[RECORDS FOR THIS TASK]:
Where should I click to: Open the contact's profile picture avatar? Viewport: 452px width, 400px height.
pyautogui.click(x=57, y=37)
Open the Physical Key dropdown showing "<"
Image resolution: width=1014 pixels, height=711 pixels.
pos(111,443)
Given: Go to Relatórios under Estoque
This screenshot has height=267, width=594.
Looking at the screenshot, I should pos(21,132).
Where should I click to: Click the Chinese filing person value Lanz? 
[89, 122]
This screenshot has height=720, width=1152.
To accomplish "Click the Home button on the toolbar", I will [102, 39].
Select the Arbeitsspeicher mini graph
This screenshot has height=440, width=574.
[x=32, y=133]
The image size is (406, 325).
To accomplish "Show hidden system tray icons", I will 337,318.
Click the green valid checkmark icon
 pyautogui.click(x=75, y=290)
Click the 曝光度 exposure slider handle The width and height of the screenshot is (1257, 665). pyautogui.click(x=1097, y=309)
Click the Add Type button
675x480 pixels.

[EXERCISE PROMPT]: Now repeat the data exactly, keeping every line.

[ANSWER FOR THIS EXERCISE]:
Where should I click to: Open the contact's profile picture avatar? Viewport: 452px width, 400px height.
pyautogui.click(x=57, y=37)
Open the Physical Key dropdown showing "<"
Image resolution: width=1014 pixels, height=711 pixels.
pos(111,443)
Given: Go to Relatórios under Estoque
This screenshot has height=267, width=594.
Looking at the screenshot, I should pos(21,132).
Where should I click to: Click the Chinese filing person value Lanz? 
[89, 122]
This screenshot has height=720, width=1152.
To accomplish "Click the Home button on the toolbar", I will [102, 39].
Select the Arbeitsspeicher mini graph
This screenshot has height=440, width=574.
[x=32, y=133]
The image size is (406, 325).
To accomplish "Show hidden system tray icons", I will 337,318.
Click the green valid checkmark icon
 pyautogui.click(x=75, y=290)
Click the 曝光度 exposure slider handle The width and height of the screenshot is (1257, 665). pyautogui.click(x=1097, y=309)
Click the Add Type button
675x480 pixels.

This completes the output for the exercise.